The most common symptom on admission to the hospital was respiratory distress (100%), and all patients required intensive ventilation, a finding consistent with that of other studies (2).
The concomitant involvement of the kidneys (AKI) and pulmonary involvement (pulmonary hemorrhage) after COVID-19 infection have been reported in case studies of adults with vasculitis, particularly necrotizing polyangiitis (5, 6); however, none of the neonates had neurologic symptoms and did not show involvement of the kidneys or other organs.
COVID-19 was not detected in family members, and maternal PCR was positive in two cases. These results confirm the transmission of the disease from asymptomatic individuals or postpartum transmission of the disease to newborns, which is also consistent with the results of De Bernardo et al. (7).

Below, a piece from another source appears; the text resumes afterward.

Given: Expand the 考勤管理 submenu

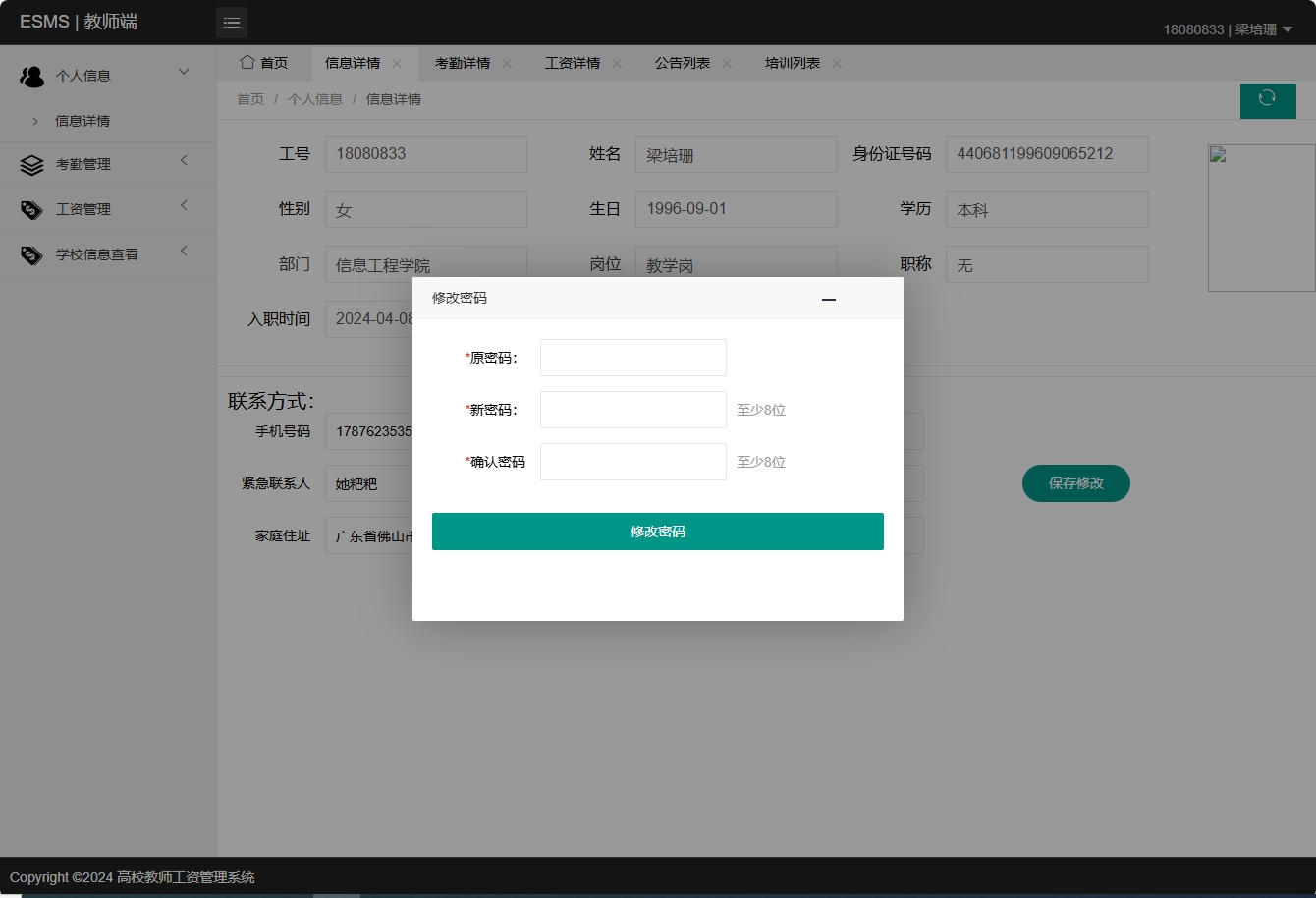Looking at the screenshot, I should click(184, 164).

Lung CT examinations were not performed in any of our newborns, and the most common abnormal radiographic finding of the lungs was in patients with RDS (100%); pneumothorax was observed in one newborn. The most common finding on CT scans and lung radiographs in patients with COVID-19 is grand glasses with or without pulmonary consolidation (8).
In children with COVID-19, lymphopenia was also found in 75% of patients (9); however, this finding, indicative of disease severity, was found in only 25% of our newborns. Myocarditis, pericarditis, and arrhythmias are among the myocardial infarctions reported in children with COVID-19 (10, 11). In the present study, this type of heart disease was not detected in any of the newborns, but at least one congenital heart disease, such as PFO, ASD, VSD, and PDA, was detected in 100% of the newborns. In contrast, pulmonary hypertension was not detected in any of the newborns. In addition, all neonates received two doses of surfactant, which had no beneficial effects.
Although it was not possible to assess the overall outcome of pulmonary hemorrhage in neonates with COVID-19 because of the small sample size of our study, we can claim that the overall outcome of the neonates was not reasonable based on the results of the present study. In addition, the lack of a CT scan and PCR for all mothers or other family members was a limitation of this study.
COVID-19 is a new phenomenon in the medical world that involves various organs with different pathologies. Pulmonary hemorrhage, especially in neonates, is a dangerous but unknown manifestation of this disease. The clinical report showed that clinical signs, laboratory findings, and imaging were severe in neonates with COVID-19 who had pulmonary hemorrhage, which may also be related to surfactant damage and degradation.